Kassenpatienten sollen leichter an medizinisches Cannabis kommen

  • Seit rund vier Jahren kann Cannabis in Deutschland offiziell als Medizin verschrieben werden. Doch die bürokratischen Hürden sind noch immer groß.

    Viele Schmerzpatienten scheitern mit ihrem Antrag bei der Krankenkasse, obwohl ihr Arzt eine Therapie mit Cannabinoiden verschreibt. Das soll sich jetzt ändern.

    Ein Selektionsvertrag zwischen der AOK Rheinland/Hamburg und der Deutschen Gesellschaft für Schmerzmedizin e.V. (DGS) will den Zugang zu medizinischem Cannabis erleichtern.

    Das verkündete die DGS in einer Pressekonferenz am Mittwoch.

    In Deutschland soll medizinisches Cannabis von Ärzten nur dann verordnet werden, wenn Standardtherapieformen ausgeschöpft wurden. Besonders Schmerzpatienten und Menschen

    mit chronischen Krankheiten können von einer Behandlung profitieren. Der Haken: Selbst wenn der Arzt in Absprache mit dem Patienten eine Therapie mit Cannabinoiden anstrebt,

    kann die Krankenkasse diese durch einen Genehmigungsvorbehalt ablehnen.


    Obwohl keine Hinweise auf eine missbräuchliche Auslegung oder Anwendung des Gesetzes vorliegen, würden noch immer gut ein Drittel der Anträge abgelehnt,

    so Dr. Johannes Horlemann, Präsident der DGS. Dadurch würde es unnötig lange dauern, bis Betroffene versorgt werden können.
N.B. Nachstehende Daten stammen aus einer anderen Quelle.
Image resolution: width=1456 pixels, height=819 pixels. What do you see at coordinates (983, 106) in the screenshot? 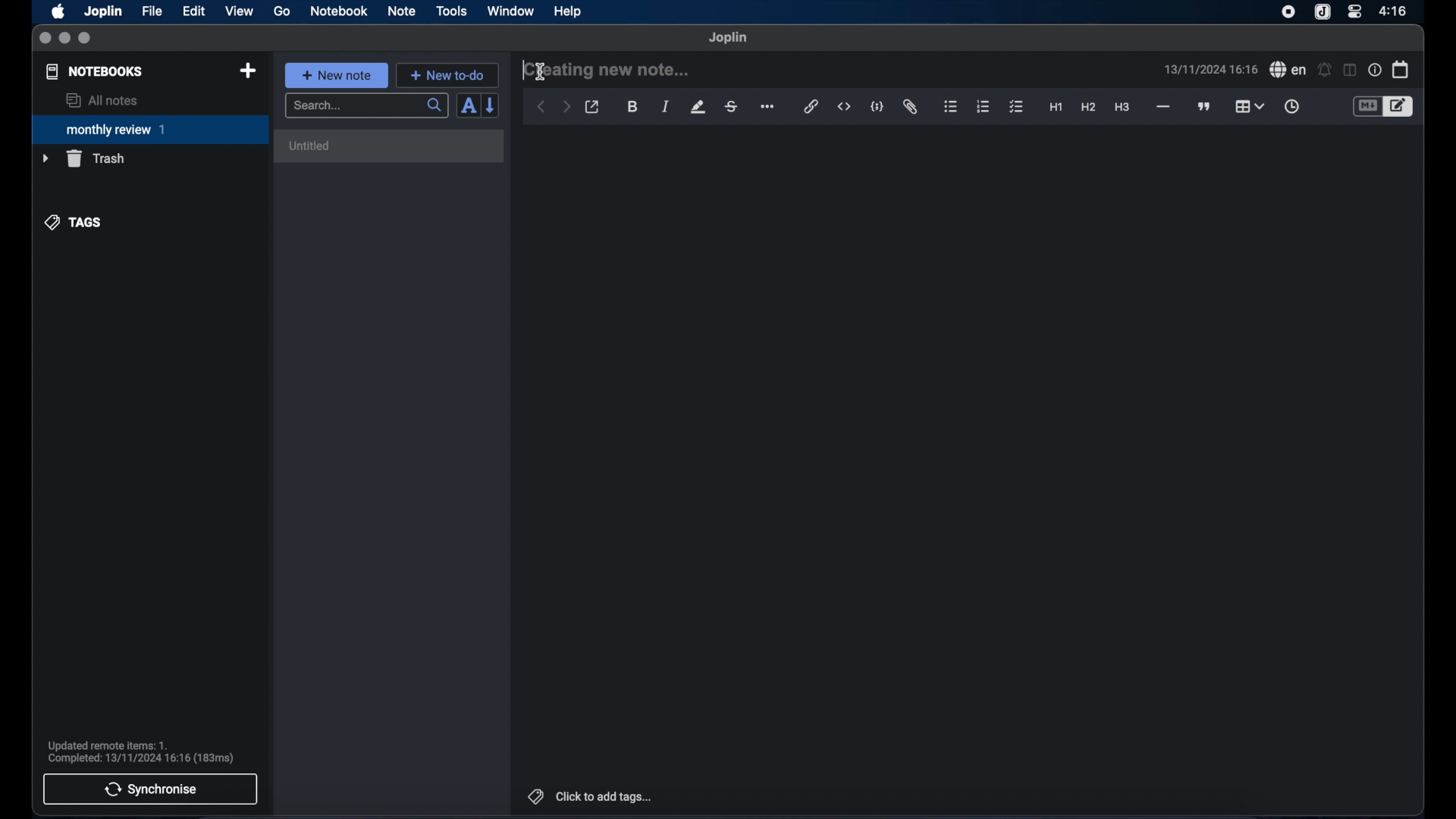
I see `numbered list` at bounding box center [983, 106].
    Der neue Vertrag mit der AOK Rheinland/Hamburg beinhaltet eine Aufhebung dieses Genehmigungsvorbehaltes bei der Erstverordnung durch die Krankenkassen.

    Dadurch können Anträge von der Kasse nicht mehr abgelehnt werden, solange die Cannabistherapie nach den gesetzlichen Vorgaben erfolgt.

    Das Abkommen soll noch in der ersten Jahreshälfte 2021 Inkrafttreten.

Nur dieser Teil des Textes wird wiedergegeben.